Uncompressed audio format
There is one major uncompressed audio format, PCM, which is usually stored as a
.wav on Windows or as .aiff on Mac OS. WAV is a flexible file format designed to
store more or less any combination of sampling rates or bitrates. This makes it
an adequate file format for storing and archiving an original recording. A lossless
compressed format would require more processing for the same time recorded, but
would be more efficient in terms of space used. WAV, like any other uncompressed
format, encodes all sounds, whether they are complex sounds or absolute silence,
with the same number of bits per unit of time. As an example, a file containing
a minute of playing by a symphonic orchestra would be the same size as a minute
of absolute silence if they were both stored in WAV. If the files were encoded with
TTA, the first file would be marginally smaller, and the second file taking up almost
no space at all. However, to encode the files to TTA would take significantly more
time than encoding the files to the WAV format. The WAV format is based on the RIFF
file format, which is similar to the IFF format. BWF (Broadcast Wave Format) is
a standard audio format created by the European Broadcasting Union as a successor
to WAV. BWF allows metadata to be stored in the file. See European Broadcasting
Union: Specification of the Broadcast Wave Format — A format for audio data files
in broadcasting. EBU Technical document 3285, July 1997. This format is the primary
recording format used in many professional Audio Workstations used in the Television
and Film industry. Stand-alone, file based, multi-track recorders from Sound Devices,
Zaxcom, HHB USA, Fostex, and Aaton all use BWF as their preferred file format for
recording multi-track audio files with SMPTE Time Code reference. This standardized
Time Stamp in the Broadcast Wave File allows for easy synchronization with a separate
picture element. Lossless audio formats Lossless audio formats (such as TTA and
FLAC) provide a compression ratio of about 2:1.

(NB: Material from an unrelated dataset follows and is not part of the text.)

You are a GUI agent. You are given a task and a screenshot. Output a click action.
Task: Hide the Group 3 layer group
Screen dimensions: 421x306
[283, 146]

Free and open file formats
* wav – standard audio file container format used mainly in Windows PCs. Commonly
used for storing uncompressed (PCM), CD-quality sound files, which means that they
can be large in size — around 10 MB per minute. Wave files can also contain data
encoded with a variety of codecs to reduce the file size (for example the GSM or
mp3 codecs). Wav files use a RIFF structure.
* ogg – a free, open source container format supporting a variety of codecs, the
most popular of which is the audio codec Vorbis. Vorbis offers better compression
than MP3 but is less popular.
* mpc - Musepack or MPC (formerly known as MPEGplus, MPEG+ or MP+) is an open source
lossy audio codec, specifically optimized for transparent compression of stereo
audio at bitrates of 160–180 kbps. Musepack and Ogg Vorbis are rated as the two
best available codecs for high-quality lossy audio compression in many double-blind
listening tests. Nevertheless, Musepack is even less popular than Ogg Vorbis and
nowadays is used mainly by the audiophiles.
* flac – a lossless compression codec. You can think of lossless compression as
like zip but for audio. If you compress a PCM file to flac and then restore it again
it will be a perfect copy of the original. (All the other codecs discussed here
are lossy which means a small part of the quality is lost). The cost of this losslessness
is that the compression ratio is not good. Flac is recommended for archiving PCM
files where quality is important (e.g. broadcast or music use).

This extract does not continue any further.